*** Information given ***

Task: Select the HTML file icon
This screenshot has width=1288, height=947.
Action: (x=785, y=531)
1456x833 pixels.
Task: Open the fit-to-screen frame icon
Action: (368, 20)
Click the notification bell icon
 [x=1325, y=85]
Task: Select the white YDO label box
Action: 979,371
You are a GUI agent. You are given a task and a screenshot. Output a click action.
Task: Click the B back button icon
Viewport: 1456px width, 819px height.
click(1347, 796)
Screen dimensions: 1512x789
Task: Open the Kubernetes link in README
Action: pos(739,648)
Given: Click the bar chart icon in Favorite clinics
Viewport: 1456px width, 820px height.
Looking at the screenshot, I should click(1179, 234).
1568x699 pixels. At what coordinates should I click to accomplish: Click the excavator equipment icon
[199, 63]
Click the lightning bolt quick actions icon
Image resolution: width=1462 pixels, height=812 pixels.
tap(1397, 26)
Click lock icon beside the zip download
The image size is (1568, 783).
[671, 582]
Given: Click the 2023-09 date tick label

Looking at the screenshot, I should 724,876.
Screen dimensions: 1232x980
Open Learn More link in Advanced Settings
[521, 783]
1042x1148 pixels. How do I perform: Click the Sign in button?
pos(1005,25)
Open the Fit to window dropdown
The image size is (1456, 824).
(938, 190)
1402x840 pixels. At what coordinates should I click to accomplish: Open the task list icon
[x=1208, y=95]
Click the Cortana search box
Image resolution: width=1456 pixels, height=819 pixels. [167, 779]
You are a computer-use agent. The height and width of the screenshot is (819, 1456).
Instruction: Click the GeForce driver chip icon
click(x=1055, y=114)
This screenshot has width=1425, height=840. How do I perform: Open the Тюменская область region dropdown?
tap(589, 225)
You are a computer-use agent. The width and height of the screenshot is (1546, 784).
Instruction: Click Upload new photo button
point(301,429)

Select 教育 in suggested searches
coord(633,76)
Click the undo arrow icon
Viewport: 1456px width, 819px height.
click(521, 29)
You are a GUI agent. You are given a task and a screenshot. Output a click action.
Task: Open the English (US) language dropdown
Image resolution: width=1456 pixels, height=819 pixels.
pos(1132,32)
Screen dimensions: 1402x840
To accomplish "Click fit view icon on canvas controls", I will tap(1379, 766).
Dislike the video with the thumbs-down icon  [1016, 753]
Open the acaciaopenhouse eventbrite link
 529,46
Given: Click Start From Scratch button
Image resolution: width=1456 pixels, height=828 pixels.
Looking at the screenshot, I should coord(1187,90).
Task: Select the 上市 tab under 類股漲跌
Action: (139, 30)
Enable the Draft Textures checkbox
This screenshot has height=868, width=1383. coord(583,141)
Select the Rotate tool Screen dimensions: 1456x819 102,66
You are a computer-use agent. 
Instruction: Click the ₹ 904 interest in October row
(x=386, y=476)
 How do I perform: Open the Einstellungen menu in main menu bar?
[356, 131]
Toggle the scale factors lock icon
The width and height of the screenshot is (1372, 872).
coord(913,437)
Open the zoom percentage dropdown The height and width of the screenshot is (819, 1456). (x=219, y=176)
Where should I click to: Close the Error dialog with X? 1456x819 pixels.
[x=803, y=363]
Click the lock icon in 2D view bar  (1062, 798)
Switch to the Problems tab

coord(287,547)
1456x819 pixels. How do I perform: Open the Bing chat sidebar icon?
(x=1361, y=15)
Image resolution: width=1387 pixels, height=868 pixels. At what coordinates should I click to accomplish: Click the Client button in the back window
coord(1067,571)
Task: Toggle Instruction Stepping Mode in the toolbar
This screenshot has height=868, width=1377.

*** End of Information given ***

### What you have to do:
Scan the listing and report each line where the word "computer" shows up.

### Response below:
You are a computer-use agent. The height and width of the screenshot is (819, 1456).
You are a computer-use agent. The width and height of the screenshot is (1546, 784).
You are a computer-use agent. 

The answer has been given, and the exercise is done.